| Activity |
Exact copies of all entries are expected.
──────────────────────────────
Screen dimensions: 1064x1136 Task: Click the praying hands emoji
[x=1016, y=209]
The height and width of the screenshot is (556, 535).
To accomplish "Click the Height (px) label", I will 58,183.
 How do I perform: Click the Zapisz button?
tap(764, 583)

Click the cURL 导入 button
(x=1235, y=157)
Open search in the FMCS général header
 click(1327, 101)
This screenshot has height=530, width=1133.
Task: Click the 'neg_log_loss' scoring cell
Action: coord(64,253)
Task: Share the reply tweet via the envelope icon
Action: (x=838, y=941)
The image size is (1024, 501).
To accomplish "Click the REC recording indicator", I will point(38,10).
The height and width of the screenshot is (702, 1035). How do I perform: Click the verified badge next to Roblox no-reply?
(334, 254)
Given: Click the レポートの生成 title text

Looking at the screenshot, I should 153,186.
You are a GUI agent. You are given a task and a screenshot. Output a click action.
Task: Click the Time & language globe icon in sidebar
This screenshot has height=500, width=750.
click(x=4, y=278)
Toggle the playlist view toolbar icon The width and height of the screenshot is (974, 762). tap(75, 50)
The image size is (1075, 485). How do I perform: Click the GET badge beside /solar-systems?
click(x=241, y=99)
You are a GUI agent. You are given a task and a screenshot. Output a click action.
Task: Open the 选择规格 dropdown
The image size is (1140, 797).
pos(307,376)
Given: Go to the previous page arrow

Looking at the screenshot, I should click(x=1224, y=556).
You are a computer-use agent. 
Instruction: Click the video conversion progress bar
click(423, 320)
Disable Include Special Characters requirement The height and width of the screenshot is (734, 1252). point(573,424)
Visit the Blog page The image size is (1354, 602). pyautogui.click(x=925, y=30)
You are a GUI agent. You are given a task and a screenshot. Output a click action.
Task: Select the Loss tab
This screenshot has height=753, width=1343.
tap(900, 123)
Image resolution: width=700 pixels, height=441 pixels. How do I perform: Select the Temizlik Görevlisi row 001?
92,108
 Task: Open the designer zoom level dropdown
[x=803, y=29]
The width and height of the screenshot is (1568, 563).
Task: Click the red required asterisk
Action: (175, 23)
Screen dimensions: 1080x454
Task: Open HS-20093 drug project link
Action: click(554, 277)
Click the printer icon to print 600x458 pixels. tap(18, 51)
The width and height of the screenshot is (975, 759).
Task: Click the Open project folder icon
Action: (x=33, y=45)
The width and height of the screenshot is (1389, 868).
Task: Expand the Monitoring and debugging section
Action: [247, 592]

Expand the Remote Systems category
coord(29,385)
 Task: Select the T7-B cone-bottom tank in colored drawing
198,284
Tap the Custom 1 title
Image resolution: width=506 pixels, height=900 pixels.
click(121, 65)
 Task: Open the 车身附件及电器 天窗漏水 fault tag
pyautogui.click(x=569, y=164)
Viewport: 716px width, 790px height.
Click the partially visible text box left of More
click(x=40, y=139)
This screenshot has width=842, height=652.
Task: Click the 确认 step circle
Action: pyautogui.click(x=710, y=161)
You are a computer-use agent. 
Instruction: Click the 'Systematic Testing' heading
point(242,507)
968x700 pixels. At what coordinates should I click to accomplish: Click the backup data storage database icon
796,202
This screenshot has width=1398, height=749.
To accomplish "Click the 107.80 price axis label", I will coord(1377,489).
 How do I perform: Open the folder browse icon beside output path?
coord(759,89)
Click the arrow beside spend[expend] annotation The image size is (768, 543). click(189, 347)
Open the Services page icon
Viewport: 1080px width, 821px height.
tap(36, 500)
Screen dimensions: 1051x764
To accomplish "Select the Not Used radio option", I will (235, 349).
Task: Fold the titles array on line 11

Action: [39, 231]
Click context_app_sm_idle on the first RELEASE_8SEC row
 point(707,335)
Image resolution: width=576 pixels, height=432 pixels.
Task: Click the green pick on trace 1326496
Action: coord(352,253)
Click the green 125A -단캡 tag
──────────────────────────────
| Result of the exercise |
Screen dimensions: 1064x1136 Task: Click the praying hands emoji
[x=1016, y=209]
The height and width of the screenshot is (556, 535).
To accomplish "Click the Height (px) label", I will 58,183.
 How do I perform: Click the Zapisz button?
tap(764, 583)

Click the cURL 导入 button
(x=1235, y=157)
Open search in the FMCS général header
 click(1327, 101)
This screenshot has height=530, width=1133.
Task: Click the 'neg_log_loss' scoring cell
Action: coord(64,253)
Task: Share the reply tweet via the envelope icon
Action: (x=838, y=941)
The image size is (1024, 501).
To accomplish "Click the REC recording indicator", I will point(38,10).
The height and width of the screenshot is (702, 1035). How do I perform: Click the verified badge next to Roblox no-reply?
(334, 254)
Given: Click the レポートの生成 title text

Looking at the screenshot, I should 153,186.
You are a GUI agent. You are given a task and a screenshot. Output a click action.
Task: Click the Time & language globe icon in sidebar
This screenshot has height=500, width=750.
click(x=4, y=278)
Toggle the playlist view toolbar icon The width and height of the screenshot is (974, 762). tap(75, 50)
The image size is (1075, 485). How do I perform: Click the GET badge beside /solar-systems?
click(x=241, y=99)
You are a GUI agent. You are given a task and a screenshot. Output a click action.
Task: Open the 选择规格 dropdown
The image size is (1140, 797).
pos(307,376)
Given: Go to the previous page arrow

Looking at the screenshot, I should click(x=1224, y=556).
You are a computer-use agent. 
Instruction: Click the video conversion progress bar
click(423, 320)
Disable Include Special Characters requirement The height and width of the screenshot is (734, 1252). point(573,424)
Visit the Blog page The image size is (1354, 602). pyautogui.click(x=925, y=30)
You are a GUI agent. You are given a task and a screenshot. Output a click action.
Task: Select the Loss tab
This screenshot has height=753, width=1343.
tap(900, 123)
Image resolution: width=700 pixels, height=441 pixels. How do I perform: Select the Temizlik Görevlisi row 001?
92,108
 Task: Open the designer zoom level dropdown
[x=803, y=29]
The width and height of the screenshot is (1568, 563).
Task: Click the red required asterisk
Action: (175, 23)
Screen dimensions: 1080x454
Task: Open HS-20093 drug project link
Action: click(554, 277)
Click the printer icon to print 600x458 pixels. tap(18, 51)
The width and height of the screenshot is (975, 759).
Task: Click the Open project folder icon
Action: (x=33, y=45)
The width and height of the screenshot is (1389, 868).
Task: Expand the Monitoring and debugging section
Action: [247, 592]

Expand the Remote Systems category
coord(29,385)
 Task: Select the T7-B cone-bottom tank in colored drawing
198,284
Tap the Custom 1 title
Image resolution: width=506 pixels, height=900 pixels.
click(121, 65)
 Task: Open the 车身附件及电器 天窗漏水 fault tag
pyautogui.click(x=569, y=164)
Viewport: 716px width, 790px height.
Click the partially visible text box left of More
click(x=40, y=139)
This screenshot has width=842, height=652.
Task: Click the 确认 step circle
Action: pyautogui.click(x=710, y=161)
You are a computer-use agent. 
Instruction: Click the 'Systematic Testing' heading
point(242,507)
968x700 pixels. At what coordinates should I click to accomplish: Click the backup data storage database icon
796,202
This screenshot has width=1398, height=749.
To accomplish "Click the 107.80 price axis label", I will coord(1377,489).
 How do I perform: Open the folder browse icon beside output path?
coord(759,89)
Click the arrow beside spend[expend] annotation The image size is (768, 543). click(189, 347)
Open the Services page icon
Viewport: 1080px width, 821px height.
tap(36, 500)
Screen dimensions: 1051x764
To accomplish "Select the Not Used radio option", I will (235, 349).
Task: Fold the titles array on line 11

Action: [39, 231]
Click context_app_sm_idle on the first RELEASE_8SEC row
 point(707,335)
Image resolution: width=576 pixels, height=432 pixels.
Task: Click the green pick on trace 1326496
Action: coord(352,253)
Click the green 125A -단캡 tag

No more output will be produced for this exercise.